Meantime, reports say two soldiers have been killed after an amoured car was attacked and destroyed in Mbengwi, making a total soldiers killed.

According to reports, a mixed military patrol was returning from the Matazem Checkpoint when they were reportedly shot dead during a gun exchange between them and the Separatist fighters. It is also reported that one civilian died from a stray bullet.

It was happening just a few hours after an event that led to the shooting and killing of a primary school pupil at the New Road, Mile Two, Nkwen, by a police constable at around 12.30 pm on Friday, November 12.

Death Of Brandy Tataw

On Friday, November 12, a police checkpoint established at New Road Junction at Mile Two, Nkwen, Bamenda, opposite a popular bar, Dreamland, stopped a pickup vehicle carrying benches and planks.

The driver, Godlove Ngum, who happened to be the Director-General of a Cooperative Credit Union in Bamenda did not know he had been called upon to stop and so, drove past the checkpoint.

One of the police constables from checkpoint, Alain Fahga, took a bike and chased the pickup to carry out his duty. On arriving at a junction, Saint Michael, the driver was called and notified of the police chasing him and he had to stop and even tried to turn his car around and go back.

Unfortunately, the constable constable, after shooting in the air, levelled his AK47 at the car and, in trying to shoot at the car, the little pupil, Brandy Tataw, aged seven and a pupil of GS Bayelle, who was returning from school, received the bullet on the left-hand side of the chest and fell into a gutter.

She was immediately rushed to the nearby PMI Hospital, where she finally gave up the ghost. The Post was told at the hospital that the bullet took her on the chest and not the head as people believed.
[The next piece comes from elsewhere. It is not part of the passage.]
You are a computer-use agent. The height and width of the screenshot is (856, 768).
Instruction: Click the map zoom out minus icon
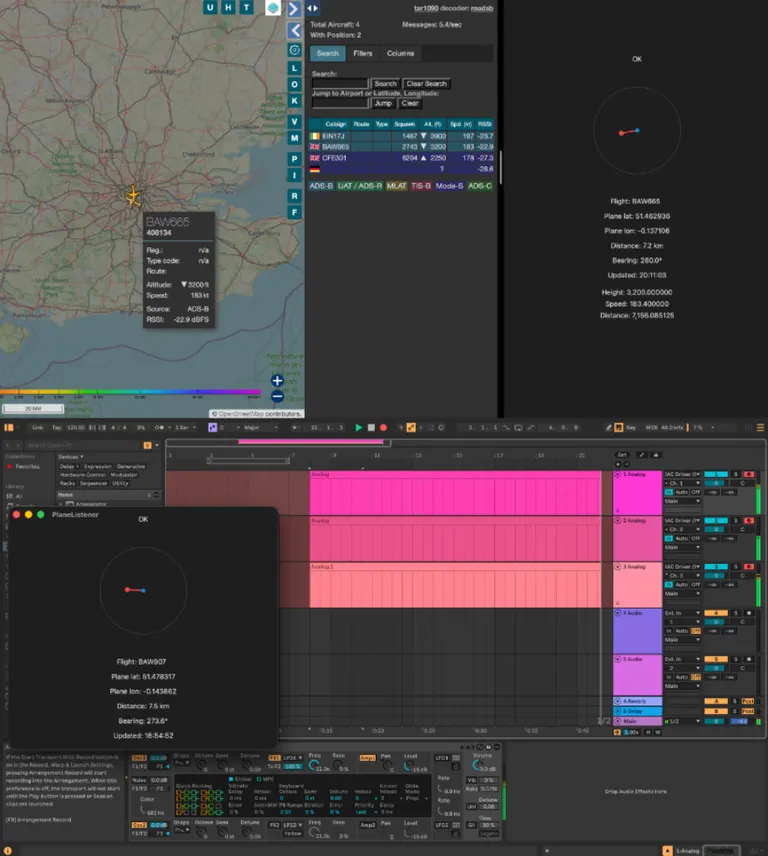tap(277, 397)
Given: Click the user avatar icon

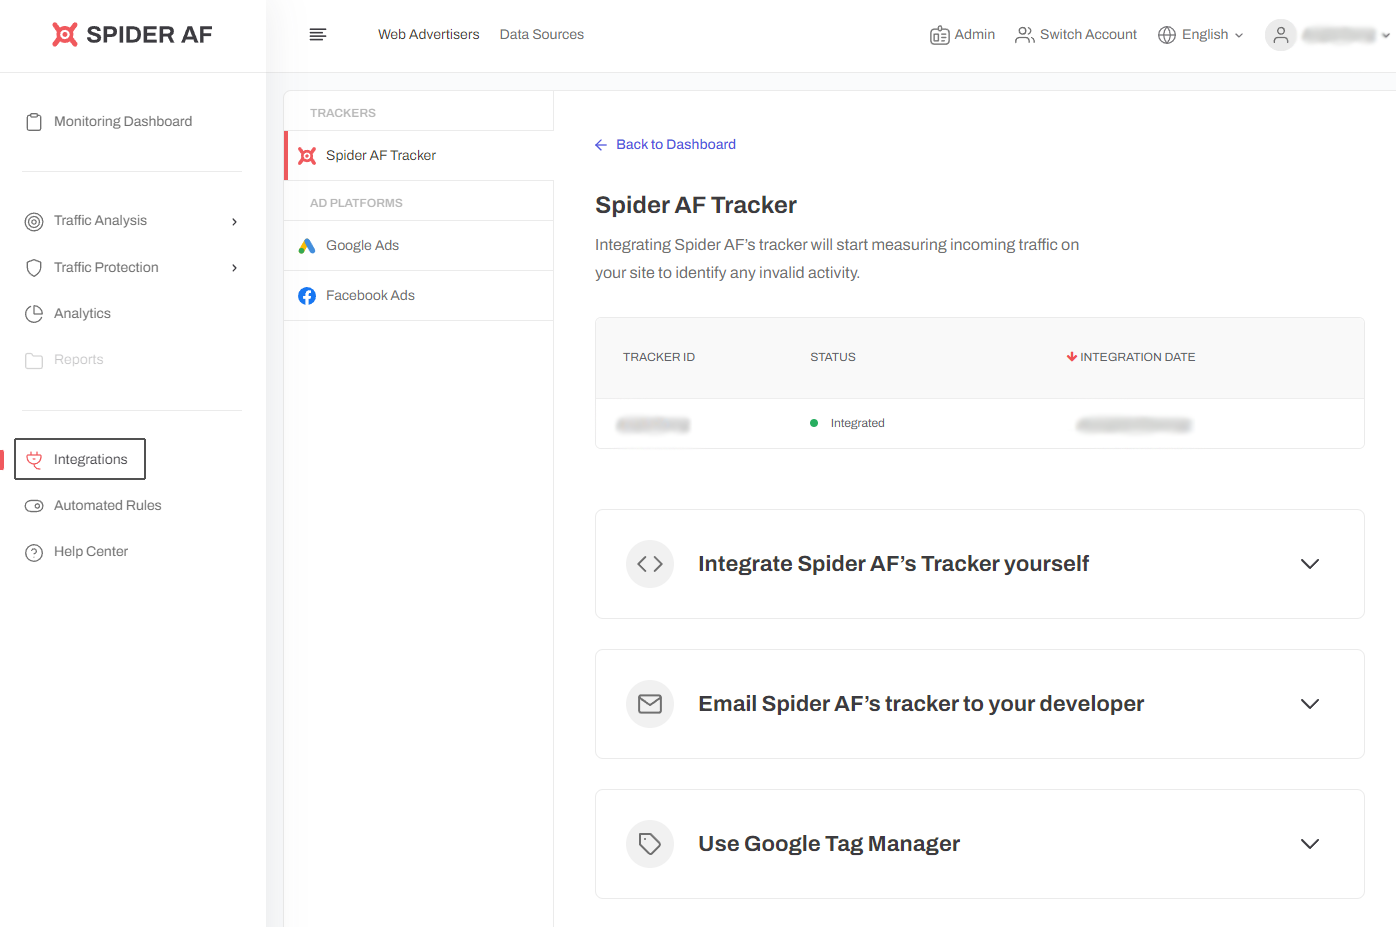Looking at the screenshot, I should pos(1280,35).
Falling in the gutter, she hit her head which created a hole there making people think she was shot in the head.

The Post also learned that, when the policeman and his colleagues came to the hospital and discovered the little girl had passed away, he was immediately smuggled away in the police vehicle before the angry population came out.

The population took the corpse of Little Brandy and marched with it to the Governor’s Office Up Station. Governor Adolph Lele L’Afrique expressed his condolence to the family and apologised for the “sad act”, promising that an investigation will be opened to fish out the perpetrator.
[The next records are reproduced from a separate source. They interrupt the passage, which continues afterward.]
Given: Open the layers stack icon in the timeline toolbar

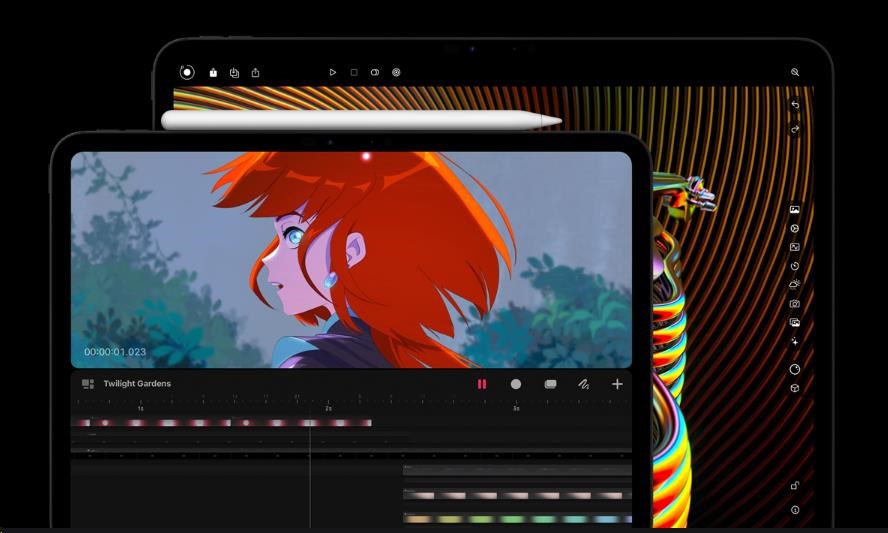Looking at the screenshot, I should click(550, 384).
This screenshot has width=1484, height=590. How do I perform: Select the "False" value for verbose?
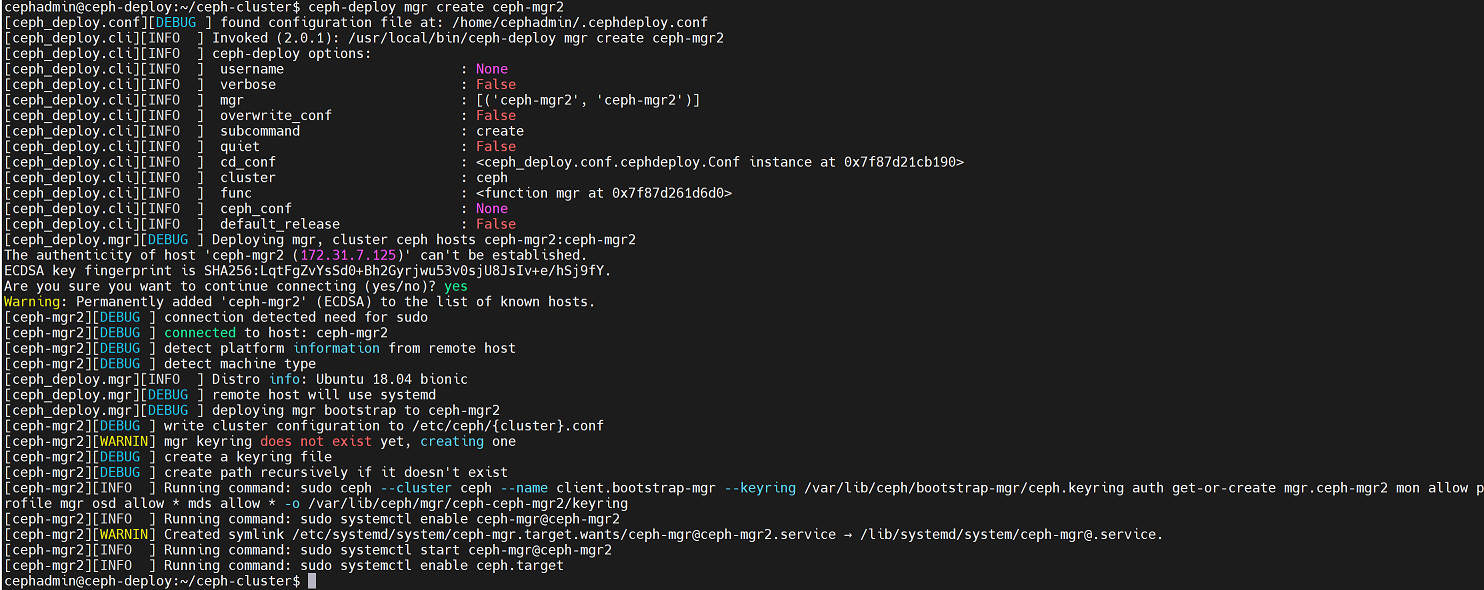(496, 85)
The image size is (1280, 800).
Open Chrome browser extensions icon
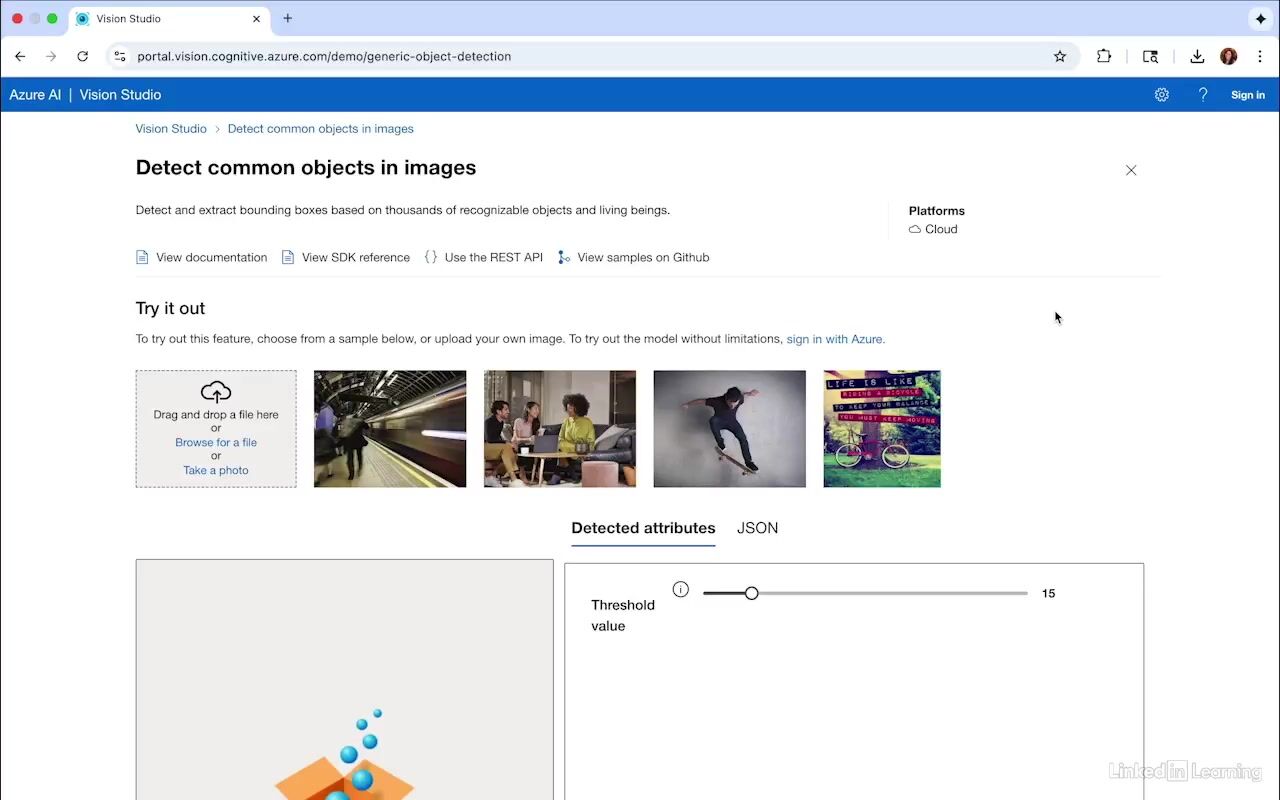click(x=1103, y=57)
He added that, “President Paul Biya has sent his condolences to the family and has asked me to make sure this little girl is given a befitting burial”.

The Regional Delegate for National Security in the Northwest pleaded with the population to calm down as he revealed that the police constable had been apprehended and was behind bars, while investigations had been opened.
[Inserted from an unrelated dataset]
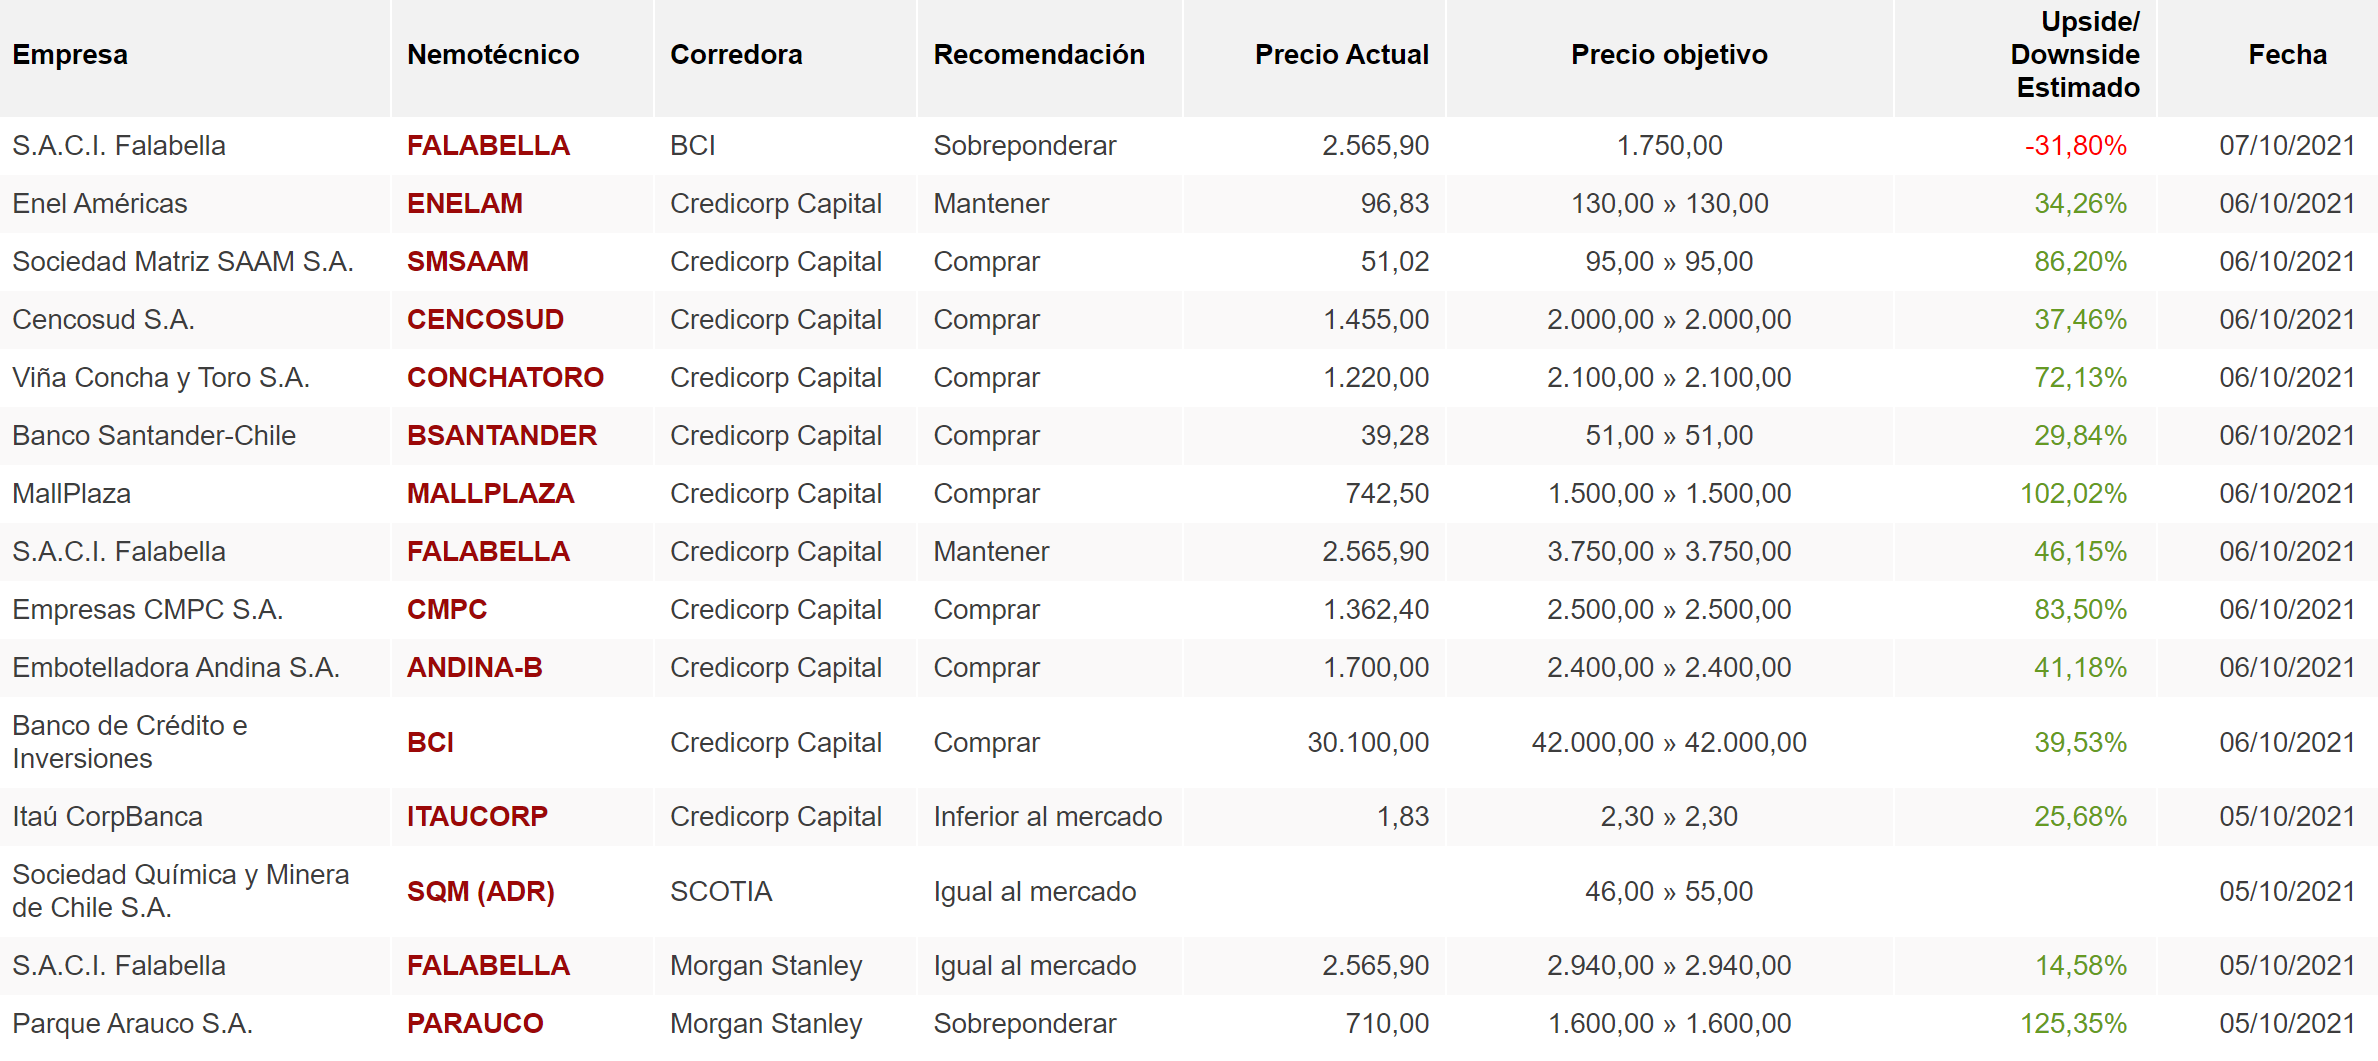Click the Precio Actual column header

[x=1341, y=55]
“If it is found out that this police shot at this pupil, then, he will be punished accordingly,” he said.

The population, angry that the constable escaped “mob justice”, requested for him to be handed over to them, to no avail. Angrily, they took the corpse on bikes brandishing FCFA 500 in their hands and marched through the whole city, causing a commotion, burning tires and blocking roads.

Stores at the Nkwen Market closed down immediately; activities around stopped as the death of the little girl was condemned by all.

The mother of Brandy, after being informed, could not stop crying and “thanking” the Government for killing their own colleagues’ child. The woman happens to be the wife of a police commissioner that had been posted to Oku and was killed in the course of the crisis.

Living in Kom, her house and property was burnt down and she escaped to Mamfe, still not stable there, she decided to come to Bamenda and start her life in the way she could. She was selling fruits along the road do to earn a living; pay rent, feed and send her child to school.

Facing the situation, Muslim Scholar, Abdul Karim, condemned the act and called for a demonstration which he led,  singing: “When will the Government stop killing us all?” as they marched along Mile Two Street. 

“When two people are fighting and one of them starts killing children, he is a loser,” Karim said in a press interview. The incident happened just barely a month after a similar one in Buea in October, where a primary pupil was shot and killed by a gendarme officer.